• [What is needed]
Rewrite all the entries below, including their requests, and shift every coordinate in the answers by adding 110 to each value. Leave the pictures out.

• [Records supplied]
_ _ _ _ _

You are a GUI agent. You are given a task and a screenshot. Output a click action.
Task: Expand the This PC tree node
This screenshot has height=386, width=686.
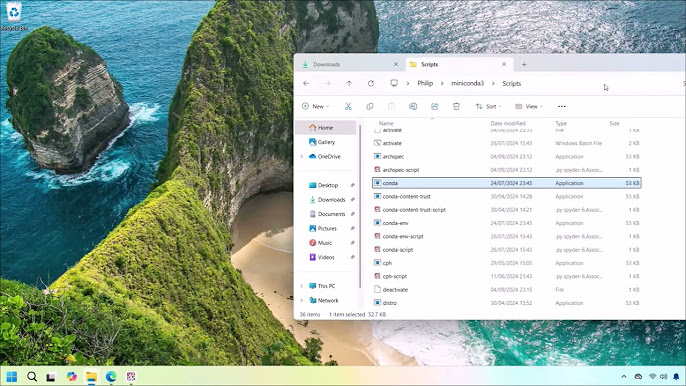pos(301,286)
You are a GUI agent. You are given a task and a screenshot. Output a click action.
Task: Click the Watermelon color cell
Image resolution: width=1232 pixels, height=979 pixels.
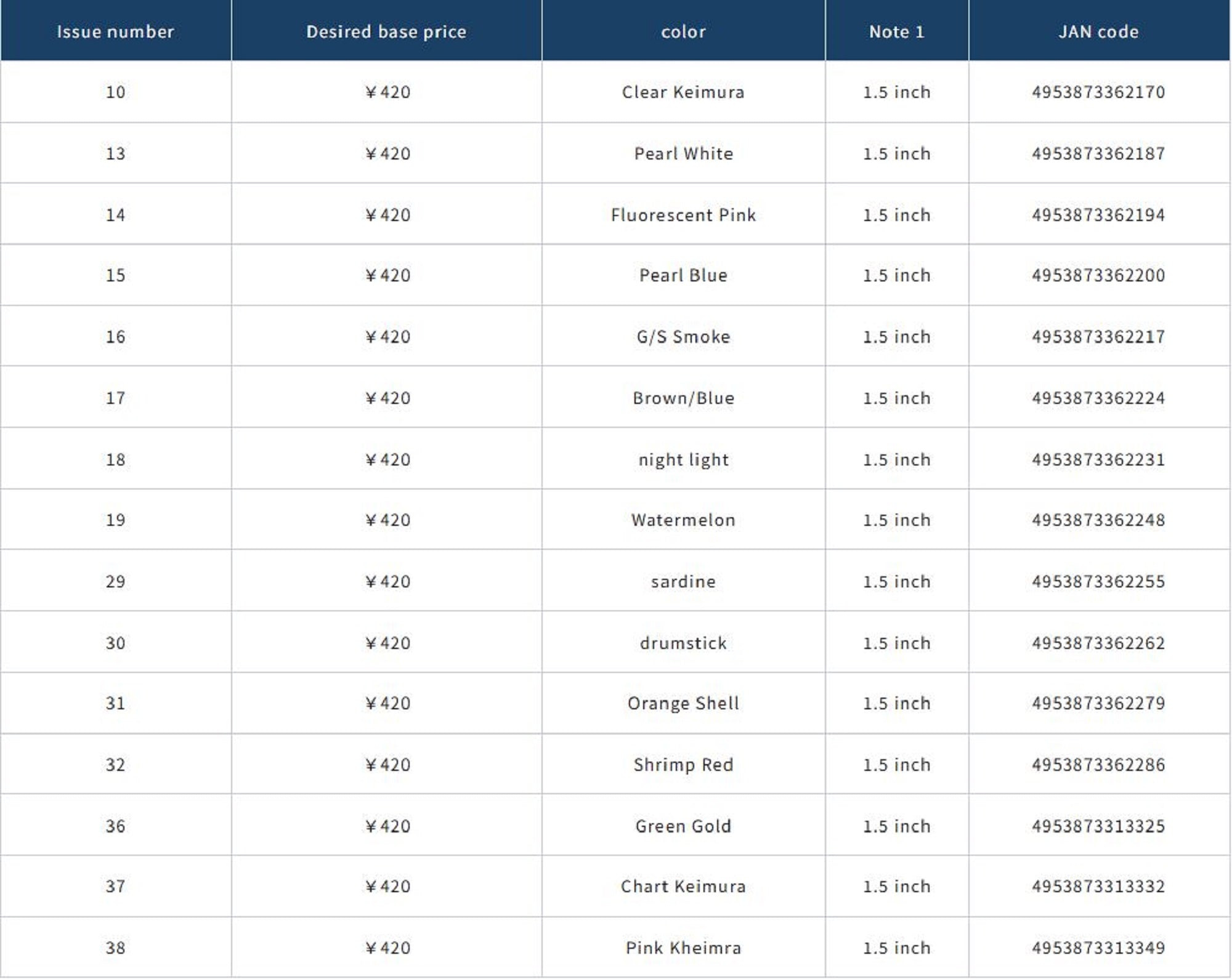pyautogui.click(x=683, y=520)
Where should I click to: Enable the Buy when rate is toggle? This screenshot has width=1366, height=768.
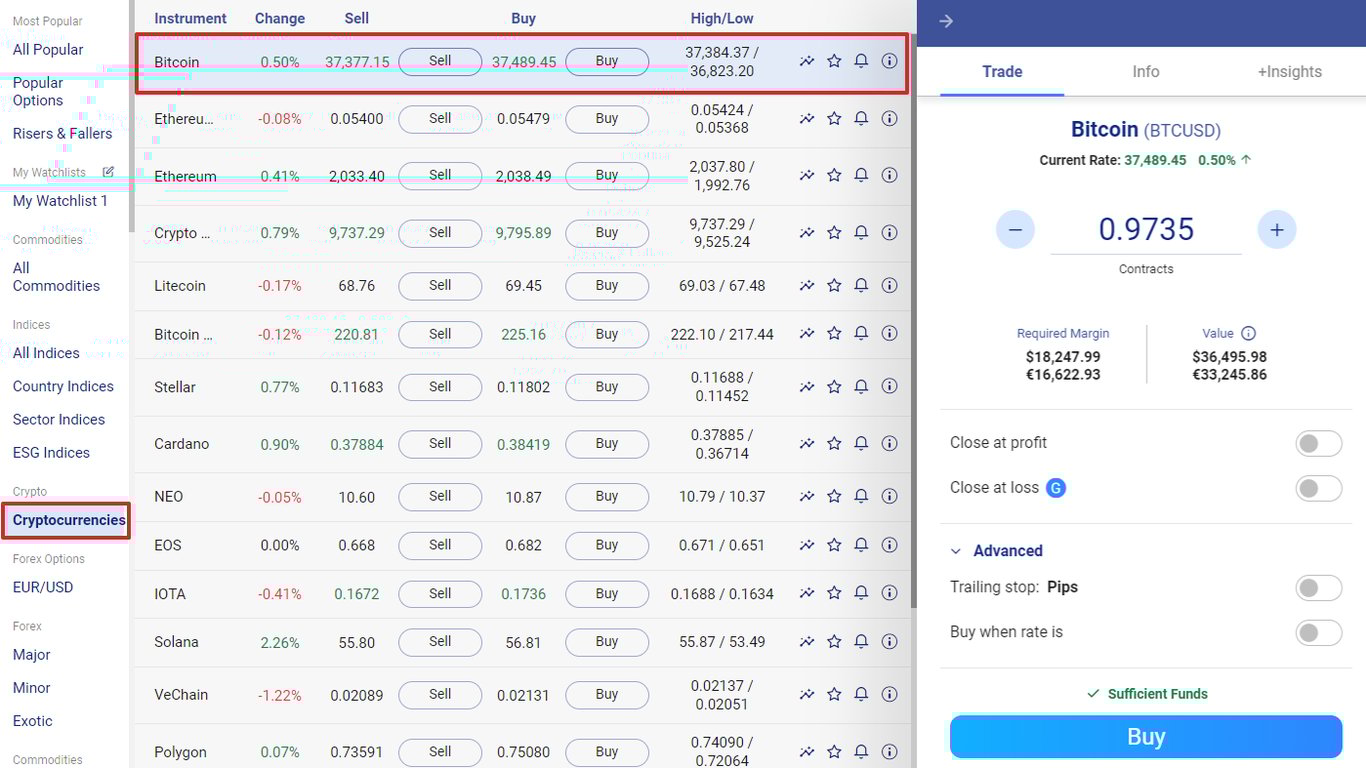pos(1318,633)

_ _ _ _ _

• [Response to the task]
You are a GUI agent. You are given a task and a screenshot. Output a click action.
Task: Expand the This PC tree node
This screenshot has height=386, width=686.
pos(411,396)
You are a GUI agent. You are given a task and a screenshot. Output a click action.
Task: Click the Watermelon color cell
Image resolution: width=1232 pixels, height=979 pixels.
pyautogui.click(x=793, y=630)
Where should I click to: Enable the Buy when rate is toggle? This screenshot has width=1366, height=768.
pos(1428,743)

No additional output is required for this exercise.